È entrato pienamente a regime da maggio 2018, dopo una deludente sperimentazione nazionale, durante la quale sono stati invitati a richiedere i servizi 28.000 percettori di NASpI e solo il 10% ha intrapreso il percorso di assistenza previsto.

Reddito di Cittadinanza

Con l’introduzione del Reddito di Cittadinanza il legislatore ha poi spostato lo strumento dell’assegno di Ricollocazione dalla platea di disoccupati amministrativi a quella dei cittadini a ridosso o al di sotto della soglia della povertà.

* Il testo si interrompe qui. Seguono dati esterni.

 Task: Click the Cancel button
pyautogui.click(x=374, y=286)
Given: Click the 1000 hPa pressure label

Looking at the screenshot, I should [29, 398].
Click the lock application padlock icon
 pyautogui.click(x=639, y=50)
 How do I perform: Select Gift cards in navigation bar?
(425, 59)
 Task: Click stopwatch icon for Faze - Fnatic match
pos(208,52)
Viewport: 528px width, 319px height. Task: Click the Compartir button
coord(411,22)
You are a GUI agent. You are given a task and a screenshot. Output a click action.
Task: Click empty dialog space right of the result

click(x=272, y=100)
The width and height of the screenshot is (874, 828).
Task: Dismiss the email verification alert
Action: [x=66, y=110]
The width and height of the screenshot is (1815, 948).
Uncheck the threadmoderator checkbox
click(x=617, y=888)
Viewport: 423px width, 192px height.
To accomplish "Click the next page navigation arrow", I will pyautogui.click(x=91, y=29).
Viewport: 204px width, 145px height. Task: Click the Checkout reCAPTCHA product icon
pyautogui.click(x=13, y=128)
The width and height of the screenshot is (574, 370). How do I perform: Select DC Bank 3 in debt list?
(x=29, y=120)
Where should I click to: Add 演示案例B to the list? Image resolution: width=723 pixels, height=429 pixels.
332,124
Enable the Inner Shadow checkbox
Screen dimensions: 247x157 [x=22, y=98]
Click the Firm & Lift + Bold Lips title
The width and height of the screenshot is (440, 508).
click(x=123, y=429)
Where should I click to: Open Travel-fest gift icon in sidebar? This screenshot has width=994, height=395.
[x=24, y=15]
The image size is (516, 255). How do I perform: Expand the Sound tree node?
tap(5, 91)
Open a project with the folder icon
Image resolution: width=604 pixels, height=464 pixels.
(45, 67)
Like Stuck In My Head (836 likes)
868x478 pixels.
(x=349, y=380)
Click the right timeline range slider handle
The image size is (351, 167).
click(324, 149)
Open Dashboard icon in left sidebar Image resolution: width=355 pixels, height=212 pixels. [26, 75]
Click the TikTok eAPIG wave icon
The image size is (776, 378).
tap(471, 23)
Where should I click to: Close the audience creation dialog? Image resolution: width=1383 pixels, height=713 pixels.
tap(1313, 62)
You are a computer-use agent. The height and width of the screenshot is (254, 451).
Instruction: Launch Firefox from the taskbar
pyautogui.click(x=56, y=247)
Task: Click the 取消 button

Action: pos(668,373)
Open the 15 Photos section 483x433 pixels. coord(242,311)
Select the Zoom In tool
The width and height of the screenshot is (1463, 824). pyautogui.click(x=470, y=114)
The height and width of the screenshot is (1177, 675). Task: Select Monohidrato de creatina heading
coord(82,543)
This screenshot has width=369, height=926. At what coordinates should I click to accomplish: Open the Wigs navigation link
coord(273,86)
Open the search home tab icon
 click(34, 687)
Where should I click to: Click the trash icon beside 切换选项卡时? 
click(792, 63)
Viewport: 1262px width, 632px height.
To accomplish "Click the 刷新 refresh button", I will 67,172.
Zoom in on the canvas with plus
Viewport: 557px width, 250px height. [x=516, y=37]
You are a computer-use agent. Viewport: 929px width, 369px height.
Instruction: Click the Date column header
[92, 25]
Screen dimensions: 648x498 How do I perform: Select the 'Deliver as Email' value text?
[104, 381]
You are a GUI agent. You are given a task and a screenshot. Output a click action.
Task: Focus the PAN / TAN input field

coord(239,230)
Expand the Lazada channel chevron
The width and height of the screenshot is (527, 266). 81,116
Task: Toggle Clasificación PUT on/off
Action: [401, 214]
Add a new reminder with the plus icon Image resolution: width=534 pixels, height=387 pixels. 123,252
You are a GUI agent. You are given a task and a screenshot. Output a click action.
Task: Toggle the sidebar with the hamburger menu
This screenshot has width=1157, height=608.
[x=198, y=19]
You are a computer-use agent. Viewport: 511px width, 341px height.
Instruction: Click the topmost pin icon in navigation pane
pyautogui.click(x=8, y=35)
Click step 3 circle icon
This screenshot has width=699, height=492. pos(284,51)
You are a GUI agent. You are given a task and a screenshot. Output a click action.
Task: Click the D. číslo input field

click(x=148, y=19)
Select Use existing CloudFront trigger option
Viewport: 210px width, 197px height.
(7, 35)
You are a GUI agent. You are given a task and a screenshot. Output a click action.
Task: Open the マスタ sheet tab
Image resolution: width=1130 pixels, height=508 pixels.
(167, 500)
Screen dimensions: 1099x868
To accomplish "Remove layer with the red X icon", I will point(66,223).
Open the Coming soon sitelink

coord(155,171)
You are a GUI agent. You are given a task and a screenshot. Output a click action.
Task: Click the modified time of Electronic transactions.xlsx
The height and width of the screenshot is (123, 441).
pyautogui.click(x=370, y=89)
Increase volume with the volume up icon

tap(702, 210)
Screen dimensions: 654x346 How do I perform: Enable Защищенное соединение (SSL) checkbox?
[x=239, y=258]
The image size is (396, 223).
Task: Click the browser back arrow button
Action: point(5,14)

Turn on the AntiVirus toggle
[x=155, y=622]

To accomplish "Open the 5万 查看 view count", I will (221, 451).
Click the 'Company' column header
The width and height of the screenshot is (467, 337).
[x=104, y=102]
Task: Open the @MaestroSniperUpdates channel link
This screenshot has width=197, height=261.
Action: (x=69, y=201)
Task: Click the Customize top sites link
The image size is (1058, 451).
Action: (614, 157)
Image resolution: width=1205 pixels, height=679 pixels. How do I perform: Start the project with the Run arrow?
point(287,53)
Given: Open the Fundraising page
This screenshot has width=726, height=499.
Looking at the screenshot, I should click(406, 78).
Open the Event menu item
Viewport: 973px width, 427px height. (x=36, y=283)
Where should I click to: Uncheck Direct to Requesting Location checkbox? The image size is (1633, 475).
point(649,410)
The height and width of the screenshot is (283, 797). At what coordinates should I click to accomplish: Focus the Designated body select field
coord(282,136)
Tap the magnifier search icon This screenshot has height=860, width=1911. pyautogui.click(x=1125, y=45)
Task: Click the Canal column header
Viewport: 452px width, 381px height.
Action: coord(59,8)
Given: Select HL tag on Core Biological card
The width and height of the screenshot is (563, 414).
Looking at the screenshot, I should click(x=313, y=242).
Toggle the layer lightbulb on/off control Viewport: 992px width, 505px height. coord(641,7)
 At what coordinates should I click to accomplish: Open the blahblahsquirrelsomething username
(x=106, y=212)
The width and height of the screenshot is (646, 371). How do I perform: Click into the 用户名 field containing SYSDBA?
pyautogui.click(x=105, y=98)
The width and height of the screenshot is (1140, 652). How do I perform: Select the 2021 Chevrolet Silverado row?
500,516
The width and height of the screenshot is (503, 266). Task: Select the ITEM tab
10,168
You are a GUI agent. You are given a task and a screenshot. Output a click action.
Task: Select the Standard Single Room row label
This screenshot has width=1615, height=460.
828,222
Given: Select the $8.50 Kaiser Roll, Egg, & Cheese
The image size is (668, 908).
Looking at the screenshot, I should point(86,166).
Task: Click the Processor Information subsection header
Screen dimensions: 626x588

Solo con l’ultima legge di Bilancio (comma 325 della legge 178/2020), l’Assegno di Ricollocazione viene destinato ai:

  • percettori di NASpI ancora disoccupati dopo 4 mesi,
  • percettori di reddito di cittadinanza,
  • lavoratori in CIGS.

La situazione post Covid

La crisi economica, dovuta al diffondersi della pandemia da Covid-19, ha comportato non solo un aumento dei percettori di NASpI, ma anche un forte rallentamento della domanda di lavoro generato dai vari lockdown a livello locale.

Oggi, più che mai, risulta determinante individuare i percorsi formativi più utili per aumentare l’occupabilità delle persone espulse dal mercato del lavoro.

Ricordiamo che nell’attuale formulazione, la misura è su base volontaria. Il percettore di NASpI ha diritto, ma non è obbligato, a richiedere i servizi di ricollocazione.

Tale diritto può essere esercitato dal percettore a partire dal quinto mese e fino all’ultimo mese in cui risulta beneficiario del sussidio di politica passiva.

Diventa pertanto cruciale distribuire la popolazione dei beneficiari dell’assegno di ricollocazione per i mesi residui della NASpI.

Secondo le stime elaborate dall’Osservatorio statistico dei Consulenti del Lavoro, la popolazione che percepisce la NASpI destinataria dell’assegno di ricollocazione è pari a 1 milione e 216 mila persone nell’anno.

Dei circa 2,3 milioni di disoccupati involontari che fra il 4° trimestre 2019 e il 3° trimestre 2020 avrebbero potuto richiedere la NASpI quasi l’8,7% (199 mila individui) si è ricollocato entro un brevissimo lasso di tempo (8 giorni).

Il restante 91,3% fa richiesta del sussidio, ma solo poco più di 1 milione e 200 mila supera il quarto mese di NASpI acquisendo il diritto all’assegno di ricollocazione.

I destinatari dell’assegno di ricollocazione (pari a 1 milione e 216 mila individui, pari al 50,3% del totale dei disoccupati involontari) sono pertanto coloro che, allo scadere del quarto mese dalla cessazione, possiedono due caratteristiche:

  • non avere un lavoro
  • essere ancora percettori di NASpI

Pertanto, tale platea è solo una parte della popolazione più ampia che ha perso il lavoro in modo involontario.